* **Task brief**:
In the records below, the line with "This screenshot has height=431, width=720." and every line after it must be written out exactly; no pictures belong in the result.

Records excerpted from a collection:

★ ★ ★ ★ ★ ★ ★

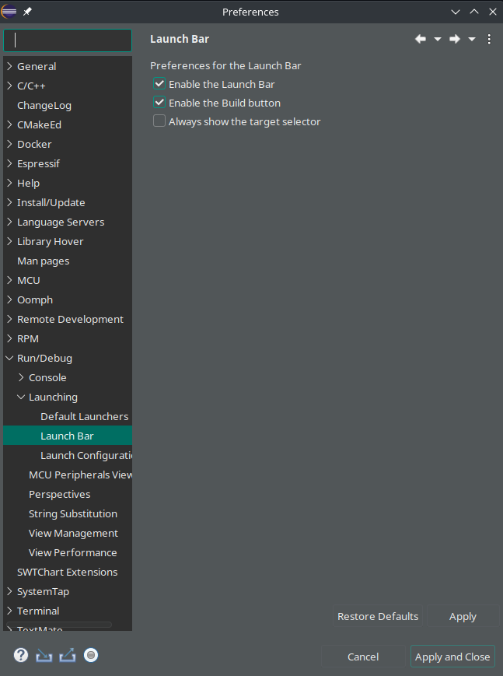Expand the Run/Debug category
The height and width of the screenshot is (676, 503).
[9, 358]
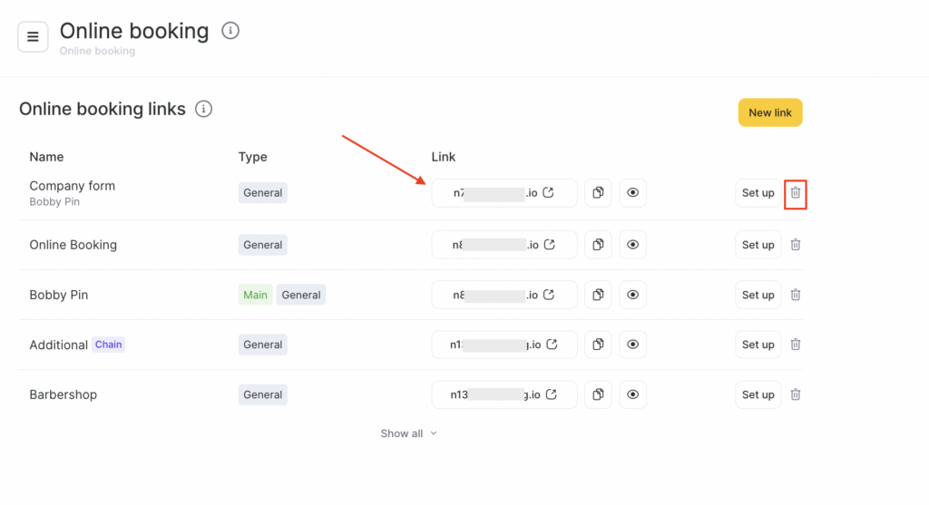Copy the Bobby Pin link to clipboard

[x=598, y=295]
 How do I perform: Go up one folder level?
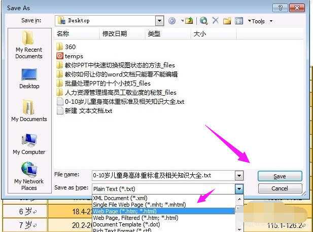coord(189,21)
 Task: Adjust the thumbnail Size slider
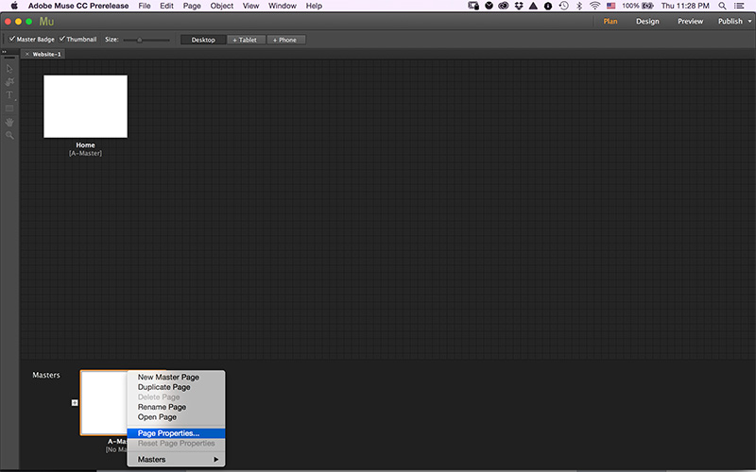point(139,40)
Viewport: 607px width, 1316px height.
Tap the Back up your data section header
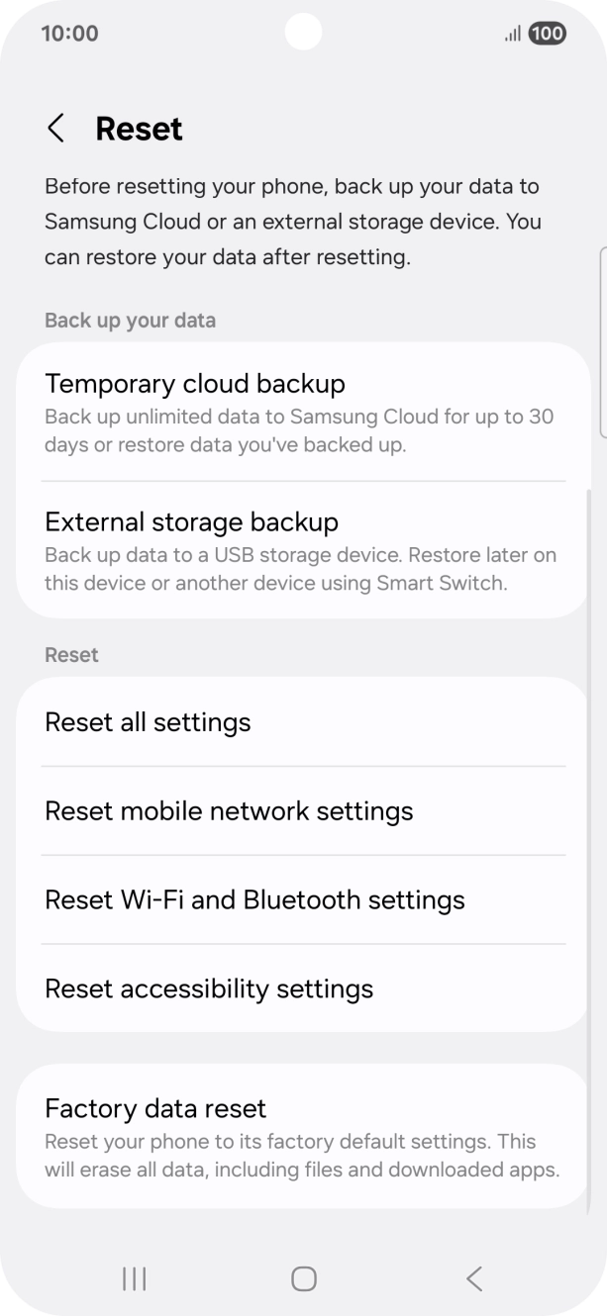click(130, 320)
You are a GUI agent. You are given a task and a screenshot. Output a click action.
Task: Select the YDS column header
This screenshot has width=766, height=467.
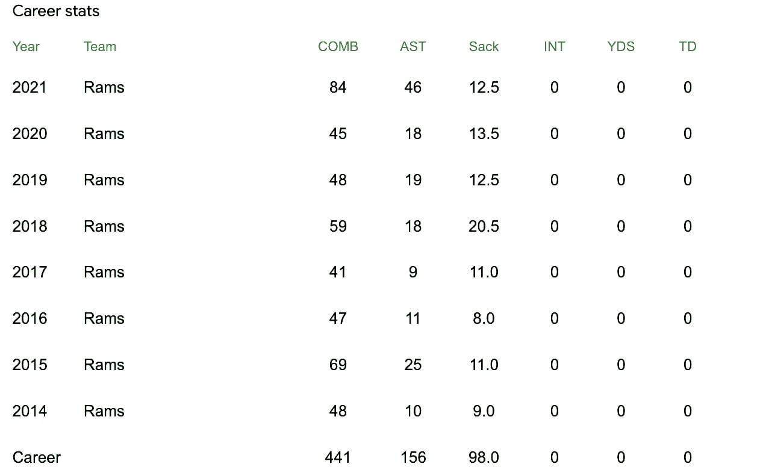point(621,47)
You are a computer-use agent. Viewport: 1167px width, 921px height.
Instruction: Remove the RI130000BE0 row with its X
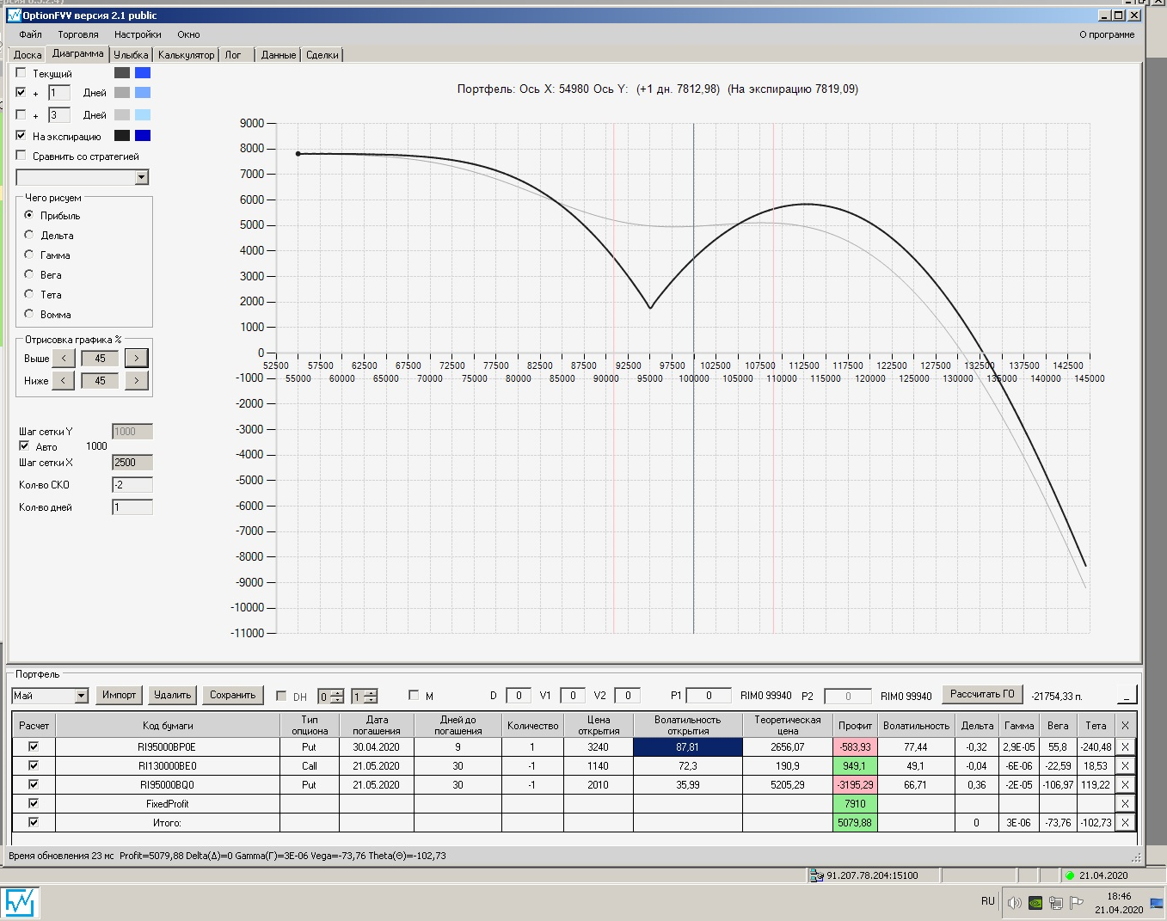point(1125,766)
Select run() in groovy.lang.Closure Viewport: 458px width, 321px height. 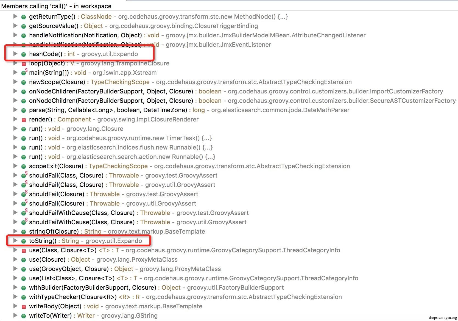coord(76,129)
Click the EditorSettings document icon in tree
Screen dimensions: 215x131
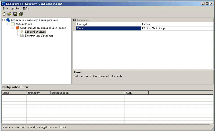[22, 32]
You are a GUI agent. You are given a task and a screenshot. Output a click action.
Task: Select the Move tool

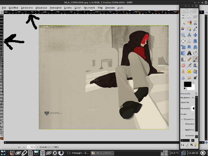click(195, 35)
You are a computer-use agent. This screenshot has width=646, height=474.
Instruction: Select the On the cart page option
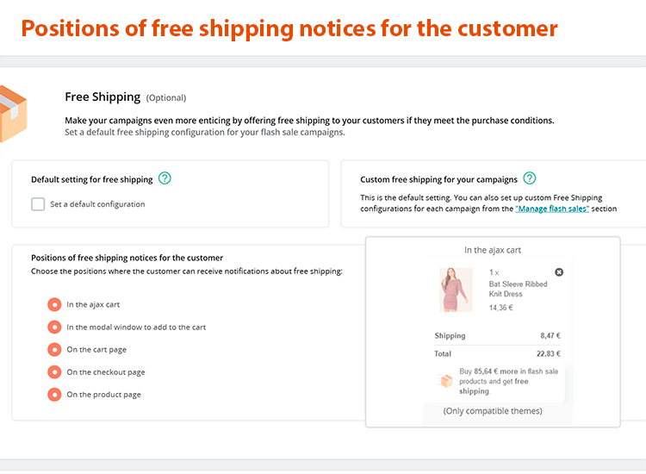(x=54, y=349)
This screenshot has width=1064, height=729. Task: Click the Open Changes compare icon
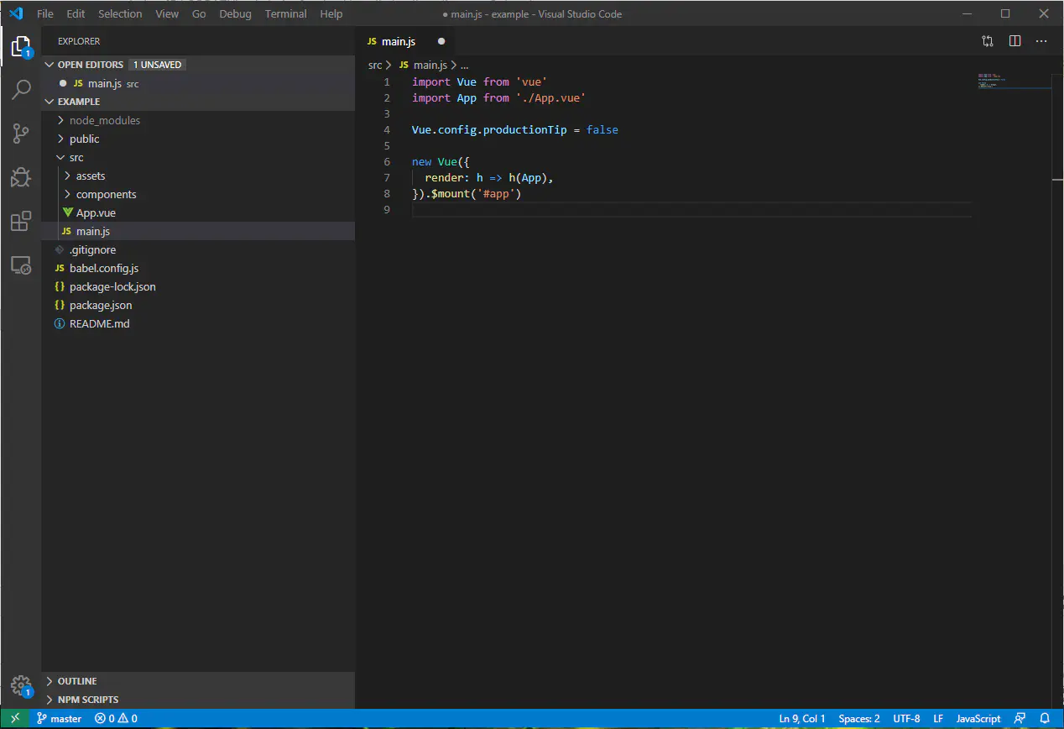tap(988, 41)
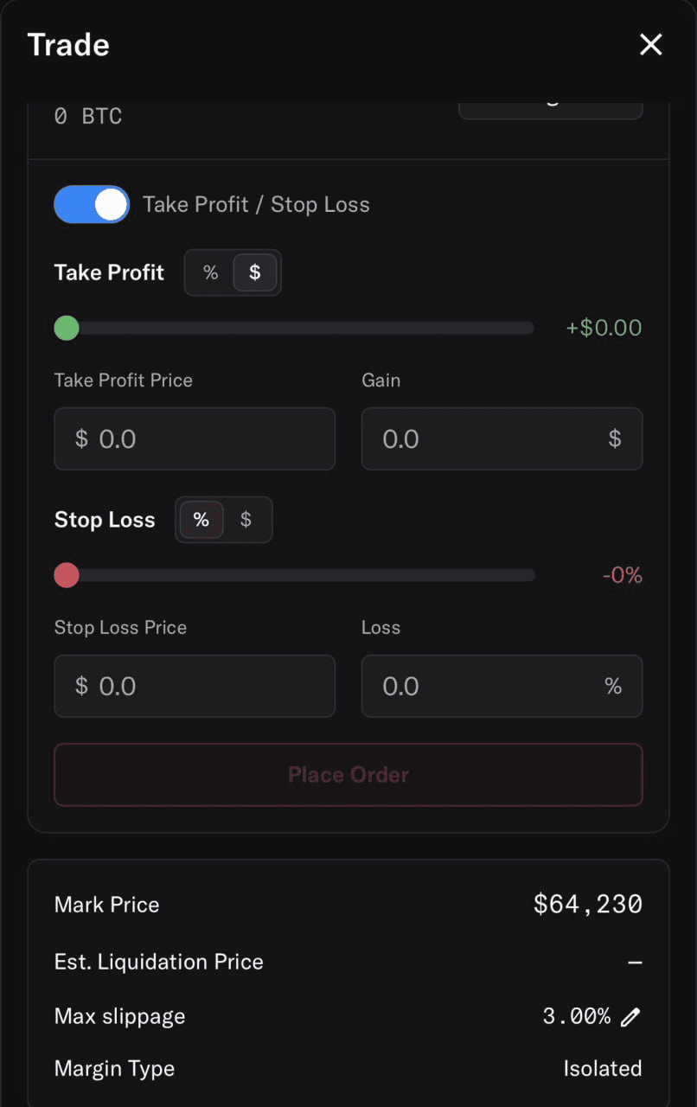This screenshot has height=1107, width=697.
Task: Click the 3.00% max slippage value
Action: [576, 1016]
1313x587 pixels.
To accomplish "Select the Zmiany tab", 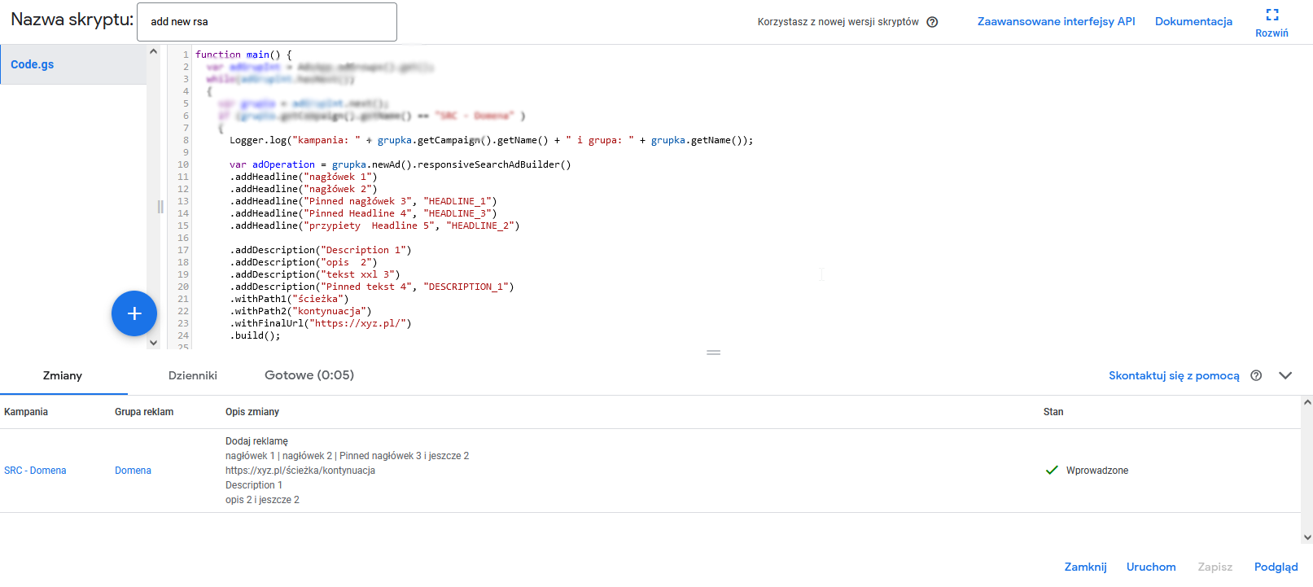I will tap(63, 375).
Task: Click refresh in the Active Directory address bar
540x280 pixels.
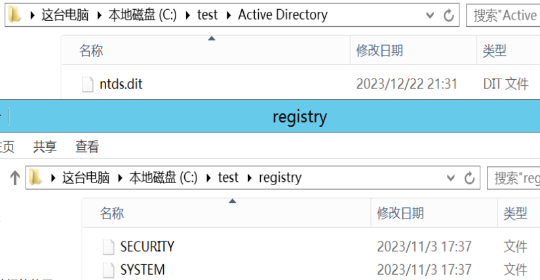Action: (x=448, y=15)

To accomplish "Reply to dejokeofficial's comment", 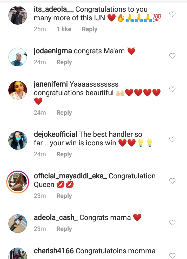I will 64,154.
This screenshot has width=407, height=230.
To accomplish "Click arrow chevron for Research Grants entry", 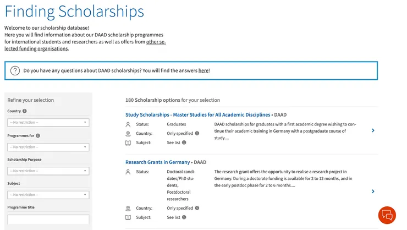I will click(373, 191).
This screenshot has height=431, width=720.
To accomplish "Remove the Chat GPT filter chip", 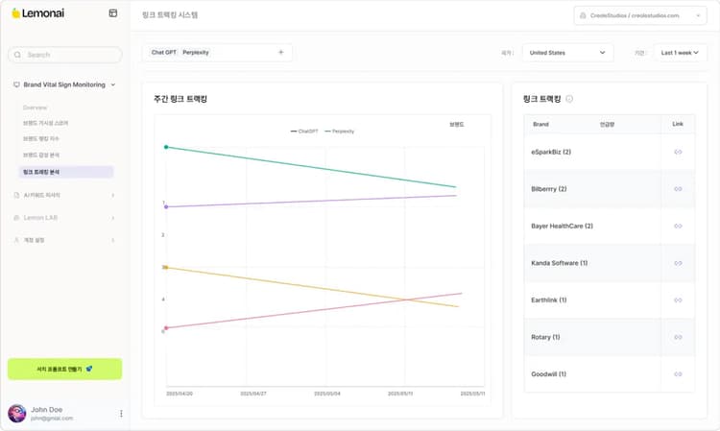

★ ★ ★ ★ ★ ★ ★

* **Exercise result**:
This screenshot has height=431, width=720.
To accomplish "Remove the Chat GPT filter chip", 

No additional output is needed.